# Anyone using LGB 51070 with LGB 55015 or 55016 Wireless Remotes?



## Jerry McColgan (Feb 8, 2008)

According to the LGB 51070 Analog Throttle instructions:

* 
Wireless Control

*You can connect the 55055/55056 Wireless Receiver to the 51070 throttle. Then you can control direction and speed (“Center Off” mode) of your trains from anywhere on your layout, using the 55016 Loco Remote (with 55050/55051 Wireless Transmitter). (You can also use the 55015 Universal Remote.)

While I have had the components for years I have never tried this but recently I have had a use for this particular combination. So far I have not been successful in getting it to work.

Most likely I am not programming something correctly or I am not setting some switches correctly.

The Remotes with their Wireless Transmitters and the Wireless Receivers work fine under MTS but when I try to switch to using the 51070 and run under track power (I am using the WIDE phone type cables) the Receiver light comes on but the loco does not move - but - when I advance the throttle manually the loco runs fine.

Recorded data:
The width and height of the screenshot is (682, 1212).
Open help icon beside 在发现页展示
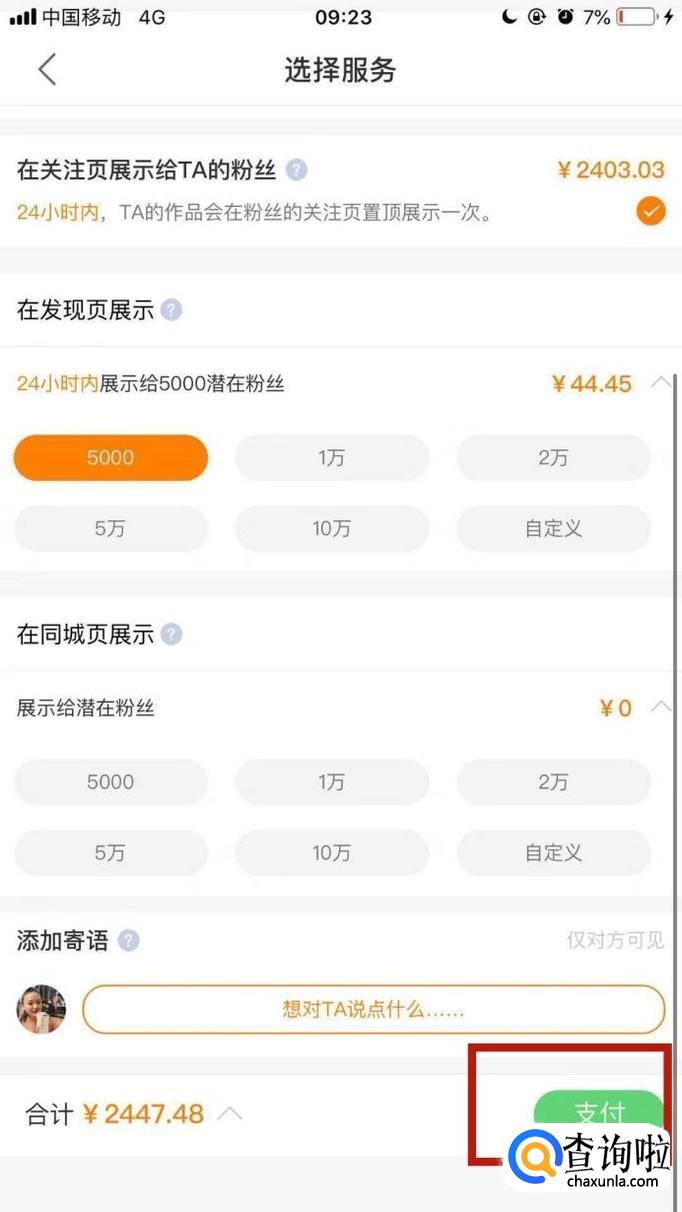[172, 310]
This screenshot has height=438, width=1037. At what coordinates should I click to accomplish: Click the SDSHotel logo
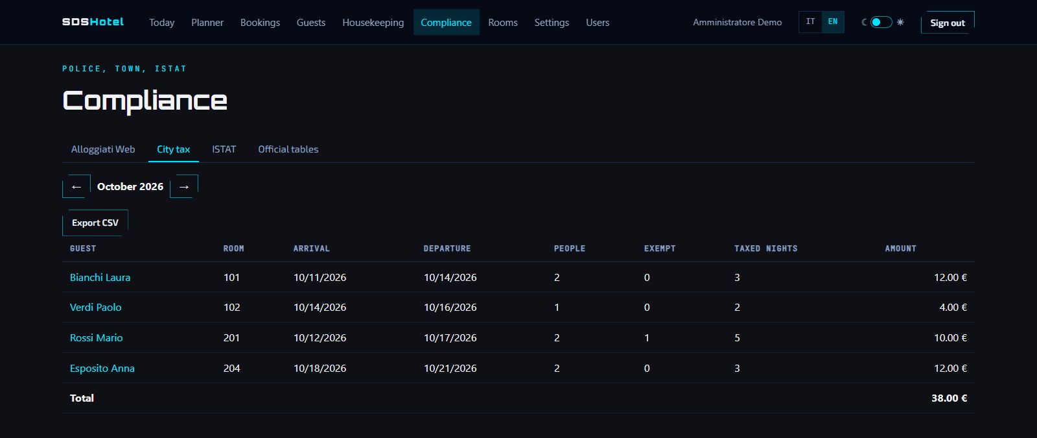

Your task:
Continue the forum post about pairing the LGB 51070 throttle with wireless remotes, starting after its final sentence.

Result of this task:
All Remotes; transmitters and receivers are of the "P" type.

Any ideas?

PLEASE DO NOT volunteer anything about anything that is not LGB brand or that does not involve the components mentioned.

Thanks,

Jerry


----------



## SLemcke (Jun 3, 2008)

Jerry, 
I checked my instructions and it said to use the center off mode. Also with the remote it said to press the F key to turn on the remote and then sellect Loo for analog mode. I don't have the wireless just direct connect. Hope this helps although you might have already tried this. 
Steve


----------



## Jerry McColgan (Feb 8, 2008)

Posted By SLemcke on 24 May 2011 08:14 PM 
Jerry, 
I checked my instructions and it said to use the center off mode. Also with the remote it said to press the F key to turn on the remote and then sellect Loo for analog mode. I don't have the wireless just direct connect. Hope this helps although you might have already tried this. 
Steve 

Hi Steve,

Thank you for your response. I was about to post that I figured out the problem in that I have a few quirky components that do not want to talk to each other.

I have been able to swap a few things around and now everything is working as it should.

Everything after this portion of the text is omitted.